Records from a dataset
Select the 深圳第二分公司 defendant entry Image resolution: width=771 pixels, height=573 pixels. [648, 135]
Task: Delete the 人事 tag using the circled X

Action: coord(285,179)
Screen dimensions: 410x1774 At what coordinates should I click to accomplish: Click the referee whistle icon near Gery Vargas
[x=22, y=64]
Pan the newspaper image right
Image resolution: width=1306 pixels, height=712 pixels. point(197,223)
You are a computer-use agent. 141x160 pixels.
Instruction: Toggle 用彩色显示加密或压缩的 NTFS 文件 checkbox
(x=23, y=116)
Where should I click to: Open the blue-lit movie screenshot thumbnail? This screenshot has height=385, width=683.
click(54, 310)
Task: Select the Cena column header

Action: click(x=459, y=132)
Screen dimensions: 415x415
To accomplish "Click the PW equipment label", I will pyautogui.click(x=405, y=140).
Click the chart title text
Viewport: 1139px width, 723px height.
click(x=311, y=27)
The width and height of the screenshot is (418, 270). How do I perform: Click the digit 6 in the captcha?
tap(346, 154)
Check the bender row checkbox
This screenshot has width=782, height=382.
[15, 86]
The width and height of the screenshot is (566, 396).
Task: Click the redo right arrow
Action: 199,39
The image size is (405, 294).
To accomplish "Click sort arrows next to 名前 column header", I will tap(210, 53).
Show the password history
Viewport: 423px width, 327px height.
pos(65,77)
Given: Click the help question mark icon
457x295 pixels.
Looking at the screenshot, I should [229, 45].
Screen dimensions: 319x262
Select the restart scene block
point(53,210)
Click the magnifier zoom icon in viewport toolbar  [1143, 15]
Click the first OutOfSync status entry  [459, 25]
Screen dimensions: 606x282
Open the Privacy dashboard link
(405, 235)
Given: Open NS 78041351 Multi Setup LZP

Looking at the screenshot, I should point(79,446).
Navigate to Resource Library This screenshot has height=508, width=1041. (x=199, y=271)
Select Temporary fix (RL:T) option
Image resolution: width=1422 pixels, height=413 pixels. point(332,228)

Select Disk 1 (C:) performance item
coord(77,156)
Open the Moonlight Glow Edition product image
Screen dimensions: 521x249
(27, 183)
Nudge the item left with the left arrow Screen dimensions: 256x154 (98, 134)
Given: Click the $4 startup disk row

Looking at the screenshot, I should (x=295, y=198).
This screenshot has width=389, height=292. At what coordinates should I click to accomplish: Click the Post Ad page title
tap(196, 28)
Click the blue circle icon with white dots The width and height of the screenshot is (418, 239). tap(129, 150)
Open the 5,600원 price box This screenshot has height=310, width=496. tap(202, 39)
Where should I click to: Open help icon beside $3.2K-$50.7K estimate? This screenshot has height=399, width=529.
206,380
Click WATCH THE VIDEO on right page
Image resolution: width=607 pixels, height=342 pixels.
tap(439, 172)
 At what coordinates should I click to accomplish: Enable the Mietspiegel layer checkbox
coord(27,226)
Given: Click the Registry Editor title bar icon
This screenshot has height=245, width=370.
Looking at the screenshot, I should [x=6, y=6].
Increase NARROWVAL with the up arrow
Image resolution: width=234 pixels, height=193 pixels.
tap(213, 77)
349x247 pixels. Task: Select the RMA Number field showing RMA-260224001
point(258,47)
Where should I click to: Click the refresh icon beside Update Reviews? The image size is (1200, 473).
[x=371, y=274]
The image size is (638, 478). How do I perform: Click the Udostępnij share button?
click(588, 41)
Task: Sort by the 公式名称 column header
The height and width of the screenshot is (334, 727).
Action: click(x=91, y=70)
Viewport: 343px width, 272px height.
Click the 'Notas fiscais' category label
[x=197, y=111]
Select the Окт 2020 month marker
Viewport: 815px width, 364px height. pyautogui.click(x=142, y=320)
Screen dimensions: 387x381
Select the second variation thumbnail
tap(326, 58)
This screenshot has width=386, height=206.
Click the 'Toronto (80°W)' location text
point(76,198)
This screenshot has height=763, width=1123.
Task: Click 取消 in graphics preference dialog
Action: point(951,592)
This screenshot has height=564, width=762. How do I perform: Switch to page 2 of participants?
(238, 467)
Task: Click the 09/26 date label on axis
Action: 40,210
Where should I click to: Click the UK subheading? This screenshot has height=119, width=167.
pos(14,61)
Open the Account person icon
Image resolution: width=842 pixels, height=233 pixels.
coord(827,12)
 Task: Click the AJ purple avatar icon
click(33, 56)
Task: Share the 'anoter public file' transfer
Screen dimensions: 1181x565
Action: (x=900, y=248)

• [EXERCISE DESCRIPTION]: Only the lines from the one with "Open the Account person icon" through the end of the data belong in the answer, each reproduced exactly.

• [WRITTEN SOLUTION]:
Open the Account person icon
Image resolution: width=842 pixels, height=233 pixels.
coord(827,12)
 Task: Click the AJ purple avatar icon
click(33, 56)
Task: Share the 'anoter public file' transfer
Screen dimensions: 1181x565
Action: (x=900, y=248)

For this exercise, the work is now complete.